The constitutional court on Friday confirmed a high court order declaring section 13(7)(c) of the South African Police Service Act unconstitutional in a victory for residents of derelict buildings in inner Johannesburg who endured humiliating warrantless raids apparently aimed at flushing out illegal foreigners.
Section 13(7)(c) authorises warrantless searches of any person, home, vehicle or any receptacle or object of whatever nature in a cordoned-off area, and gives the police wide power to seize objects in the possession of those searched.
“This undoubtedly infringes on the right to privacy as elucidated in section 14(a), (b) and (c) of the Constitution,” the court held, ordering that this part of the Act afforded the authorities powers that exceeded the aim of the public order mandate it envisioned and must be severed.
The court hence concurred with a ruling In July last year, by a full bench of the high court in Johannesburg, that declared warrantless searches of private homes and their inhabitants unconstitutional and gave parliament two years to remedy section 13(7)(c).
Gauteng Judge President Dunstan Mlambo had, in a unanimous judgment, held that the section was overbroad and led to impermissible levels of invasion of a person’s inner sanctum.
“The extent of the invasion of the innermost component of the personal right to privacy authorised by S13(7)(c) of the SAPS Act is substantially disproportionate to its public purpose. The section is clearly overbroad in its reach insofar as it also permits warrantless, extensive and intrusive searches of private homes and persons inside them,” he said.
“It is furthermore deficient in failing to guide police officers as to the manner in which searches of private homes and those present in them should be conducted.”
The court found that the relevant section went well beyond the prescripts of the Criminal Procedure Act, which stipulates that warrantless searches were allowed where those concerned gave their consent, or the officers conducting such were confident that a court would have issued a warrant but that applying for one would have frustrated the purpose of the search.
The constitutional court ordered that until parliament corrects the law, the provisions of section 21 and 22 of the Criminal Procedure Act be read into the vacuum left by the severed part of section 13(7)(c) to allow the police to conduct searches within the scope of the first Act. Not doing so would rob the police of the power to conduct searches and seizures even where these may be necessary.
After last year’s high court ruling, the Socio-Economic Rights Institute (Seri) had 15 days to approach the constitutional court for an order confirming the invalidity of this section of the Act.
The organisation had approached the court on behalf of some 2 852 people inhabiting 11 abandoned buildings in downtown Johannesburg. These included Rosano Modes, Wellington Court, Remington Court, Erven 87 and 88 in Berea and four properties in Davies Street.

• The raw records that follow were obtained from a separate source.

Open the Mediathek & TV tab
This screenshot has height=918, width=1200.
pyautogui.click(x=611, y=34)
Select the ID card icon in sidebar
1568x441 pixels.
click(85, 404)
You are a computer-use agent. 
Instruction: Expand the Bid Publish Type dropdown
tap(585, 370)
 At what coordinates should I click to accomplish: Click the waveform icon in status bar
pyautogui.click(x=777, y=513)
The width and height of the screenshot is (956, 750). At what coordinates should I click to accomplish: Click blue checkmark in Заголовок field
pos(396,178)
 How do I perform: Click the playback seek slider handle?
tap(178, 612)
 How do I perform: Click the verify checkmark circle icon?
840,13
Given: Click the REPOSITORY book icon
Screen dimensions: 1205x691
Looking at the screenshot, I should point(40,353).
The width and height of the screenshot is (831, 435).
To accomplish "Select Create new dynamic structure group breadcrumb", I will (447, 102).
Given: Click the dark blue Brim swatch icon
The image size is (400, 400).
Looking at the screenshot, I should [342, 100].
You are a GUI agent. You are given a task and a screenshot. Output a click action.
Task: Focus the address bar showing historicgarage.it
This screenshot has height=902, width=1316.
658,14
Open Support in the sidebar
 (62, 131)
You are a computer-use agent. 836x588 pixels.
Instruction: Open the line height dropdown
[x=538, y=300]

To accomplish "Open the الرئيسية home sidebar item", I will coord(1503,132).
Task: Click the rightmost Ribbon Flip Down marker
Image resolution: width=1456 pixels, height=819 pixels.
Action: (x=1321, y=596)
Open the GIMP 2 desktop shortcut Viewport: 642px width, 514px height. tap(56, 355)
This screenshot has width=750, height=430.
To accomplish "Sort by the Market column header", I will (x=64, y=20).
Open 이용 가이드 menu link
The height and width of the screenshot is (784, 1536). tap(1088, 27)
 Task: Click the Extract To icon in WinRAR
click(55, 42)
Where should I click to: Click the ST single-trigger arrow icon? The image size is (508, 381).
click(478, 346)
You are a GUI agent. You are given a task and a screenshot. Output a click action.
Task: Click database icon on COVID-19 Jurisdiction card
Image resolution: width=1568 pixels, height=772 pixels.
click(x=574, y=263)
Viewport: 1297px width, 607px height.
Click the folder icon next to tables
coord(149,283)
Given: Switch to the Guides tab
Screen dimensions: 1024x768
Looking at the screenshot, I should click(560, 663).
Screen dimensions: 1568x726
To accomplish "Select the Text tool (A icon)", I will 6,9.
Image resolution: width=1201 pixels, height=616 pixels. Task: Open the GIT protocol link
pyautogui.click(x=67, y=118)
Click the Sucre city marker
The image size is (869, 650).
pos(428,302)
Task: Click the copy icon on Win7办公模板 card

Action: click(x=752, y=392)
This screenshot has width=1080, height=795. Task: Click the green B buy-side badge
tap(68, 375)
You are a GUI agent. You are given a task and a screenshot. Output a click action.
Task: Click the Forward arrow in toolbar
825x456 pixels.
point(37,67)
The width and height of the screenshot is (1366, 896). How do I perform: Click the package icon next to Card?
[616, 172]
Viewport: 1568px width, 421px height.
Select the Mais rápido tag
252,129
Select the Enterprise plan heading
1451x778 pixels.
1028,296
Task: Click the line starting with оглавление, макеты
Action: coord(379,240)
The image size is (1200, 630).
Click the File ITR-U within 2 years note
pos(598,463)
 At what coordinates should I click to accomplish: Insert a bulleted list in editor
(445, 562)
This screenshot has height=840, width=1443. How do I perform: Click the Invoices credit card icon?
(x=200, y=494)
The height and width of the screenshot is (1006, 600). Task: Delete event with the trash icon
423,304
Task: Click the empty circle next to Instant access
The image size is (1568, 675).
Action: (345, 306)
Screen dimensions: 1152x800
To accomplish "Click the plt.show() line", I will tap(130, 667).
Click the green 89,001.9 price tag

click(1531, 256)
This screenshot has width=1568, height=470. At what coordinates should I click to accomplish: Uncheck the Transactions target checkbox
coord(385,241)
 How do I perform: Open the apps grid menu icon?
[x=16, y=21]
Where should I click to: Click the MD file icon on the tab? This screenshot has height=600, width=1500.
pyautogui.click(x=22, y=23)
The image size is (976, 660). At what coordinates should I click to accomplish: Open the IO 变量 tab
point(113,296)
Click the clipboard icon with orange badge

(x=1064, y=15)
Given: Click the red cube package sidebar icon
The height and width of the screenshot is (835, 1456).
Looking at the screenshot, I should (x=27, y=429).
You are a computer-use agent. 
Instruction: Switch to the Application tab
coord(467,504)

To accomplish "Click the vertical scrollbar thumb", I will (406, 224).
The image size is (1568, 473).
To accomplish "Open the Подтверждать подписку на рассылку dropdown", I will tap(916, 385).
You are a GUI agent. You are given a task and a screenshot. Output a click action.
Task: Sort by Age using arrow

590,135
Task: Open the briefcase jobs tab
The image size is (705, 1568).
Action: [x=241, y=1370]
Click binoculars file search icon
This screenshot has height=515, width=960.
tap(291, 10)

They had, between May 2017 and May 2018, endured more than a dozen raids by the police, the Johannesburg Metro Police and officials from the department of home affairs. The raids took place while Herman Mashaba was the mayor of Johannesburg and still with the Democratic Alliance.
As the leader of ActionSA, his campaign for the November 1 local government election has raised concern about its alleged xenophobic overtones. Mashaba was the eighth respondent in the matter.
The high court noted that section 13(7)(c) did not differentiate between the types of premises that may be searched, and its language was “so sweeping” that it permits warrantless searches by members of the police into private homes and rifling through intimate possessions.
Both the high court and the constitutional court held that the power of the police to cordon off an area to restore public order was relevant to their constitutional mandate to ensure safety and security.
But it was a question, Mlambo said, of how officials exercise this power and the way they went about it if the operations in question had violated the dignity of those involved.
As it happened, the searches were conducted in a manner that humiliated the inhabitants, and seemed designed to encourage them to vacate the premises. Doors were broken down, inhabitants were fingerprinted and those who could not produce documentation showing that they were lawfully resident in South Africa were arrested.
Seri asked the court to declare section 13(7) in its entirety invalid, but did not succeed in this regard. It begged leave of the constitutional court to appeal this part of the high court ruling, but the court on Friday held that sections 13(7) (a) and (b) were valid, in that they did not infringe on the right to privacy.
These extend the power to the police to cordon off areas for the purpose of maintaining public order, and the majority judgment held that this did not imply warrantless searches be carried, and therefore the section was not rendered inchoate by the removal of section 13(7)(c).
Specifically, section 13(7)(a) gives the police commissioner the power to provide written authorisation to cordon off an area where it is reasonable in the circumstances to restore public order or safety. Section 13(7)(b) specifies what must be included in the written authorisation.
“Neither of these two paragraphs limits or infringes any constitutional rights,” the constitutional court said.